## Task instructions
**1.** Copy from the BigQuery Time Travel text everything from "3. Restoring a" down to "will be returned?", word for word.
**2.** In the BigQuery Time Travel text, what caused the table in the first example to be deleted automatically?

## Reading text
— Begin —
Experimentation Without Fear: Want to test new data analysis methods without compromise existing data? Time travel allows us to experiment freely, knowing you can always revert to the previous state if needed.

Cost-Effective Data Management: BigQuery’s time travel feature eliminates the need for separate backups and version control systems. This reduces storage costs and simplifies data management, freeing up resources for other priorities.

Here are some examples of how BigQuery Time Travel has helped us:

  1. Restoring a table deleted due to expiration rules
    We have a dataset with tables that have expiration rules. One day, a table was automatically deleted due to this rule. However, the table was still being used by the team. Fortunately, we were able to use BigQuery Time Travel to restore the table.
  2. Restoring a table accidentally deleted
    Once, a table write-append was accidentally deleted. Fortunately, the table had not been deleted for long, so we were able to use BigQuery Time Travel to restore it.
  3. Restoring a table to a previous version
    A table was modified and the data did not meet expectations. We wanted to revert the table to the version before the change was made. Fortunately, we were able to use BigQuery Time Travel to do this.

Important Notes

Define the retention policy: Determine how long you need to retain historical data for compliance or analysis.

Educate your team: Train your team on using time travel responsibly to ensure data integrity.

FAQ About Time Travel

If a table has multiple versions, which version will be returned?
— End —
## Records
— Begin —
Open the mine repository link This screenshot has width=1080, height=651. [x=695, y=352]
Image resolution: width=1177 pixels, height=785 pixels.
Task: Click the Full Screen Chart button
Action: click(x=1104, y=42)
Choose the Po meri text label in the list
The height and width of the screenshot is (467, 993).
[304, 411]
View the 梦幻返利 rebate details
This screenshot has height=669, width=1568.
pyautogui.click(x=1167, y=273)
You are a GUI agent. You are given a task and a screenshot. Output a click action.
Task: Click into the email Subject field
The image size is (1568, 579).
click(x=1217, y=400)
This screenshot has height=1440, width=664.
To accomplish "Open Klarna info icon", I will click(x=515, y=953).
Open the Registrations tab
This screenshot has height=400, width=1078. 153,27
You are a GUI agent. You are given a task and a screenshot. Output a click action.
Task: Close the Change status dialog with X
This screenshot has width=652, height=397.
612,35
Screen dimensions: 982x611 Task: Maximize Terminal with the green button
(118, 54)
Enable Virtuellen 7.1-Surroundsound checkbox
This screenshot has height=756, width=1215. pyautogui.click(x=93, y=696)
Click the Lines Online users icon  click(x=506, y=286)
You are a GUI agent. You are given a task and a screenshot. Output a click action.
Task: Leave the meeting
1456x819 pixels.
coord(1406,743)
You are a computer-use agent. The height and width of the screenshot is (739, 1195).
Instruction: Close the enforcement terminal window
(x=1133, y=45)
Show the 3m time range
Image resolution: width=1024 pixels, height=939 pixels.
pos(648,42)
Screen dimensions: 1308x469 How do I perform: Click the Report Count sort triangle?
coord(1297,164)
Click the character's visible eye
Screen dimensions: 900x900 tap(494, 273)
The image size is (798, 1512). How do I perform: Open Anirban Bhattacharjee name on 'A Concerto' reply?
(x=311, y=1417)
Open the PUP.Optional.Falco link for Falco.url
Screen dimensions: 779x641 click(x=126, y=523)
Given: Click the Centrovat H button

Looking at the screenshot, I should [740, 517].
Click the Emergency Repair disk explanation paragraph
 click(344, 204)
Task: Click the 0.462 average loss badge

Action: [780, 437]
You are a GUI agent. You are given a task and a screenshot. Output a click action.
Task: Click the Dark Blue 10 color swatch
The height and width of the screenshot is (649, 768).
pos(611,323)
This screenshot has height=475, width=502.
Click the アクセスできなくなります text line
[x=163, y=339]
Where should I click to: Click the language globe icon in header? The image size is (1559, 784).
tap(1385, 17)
— End —
## Task-by-task solutions
**1.**
3. Restoring a table to a previous version
    A table was modified and the data did not meet expectations. We wanted to revert the table to the version before the change was made. Fortunately, we were able to use BigQuery Time Travel to do this.

Important Notes

Define the retention policy: Determine how long you need to retain historical data for compliance or analysis.

Educate your team: Train your team on using time travel responsibly to ensure data integrity.

FAQ About Time Travel

If a table has multiple versions, which version will be returned?

**2.** The table was deleted automatically because of the expiration rules set on the tables in that dataset.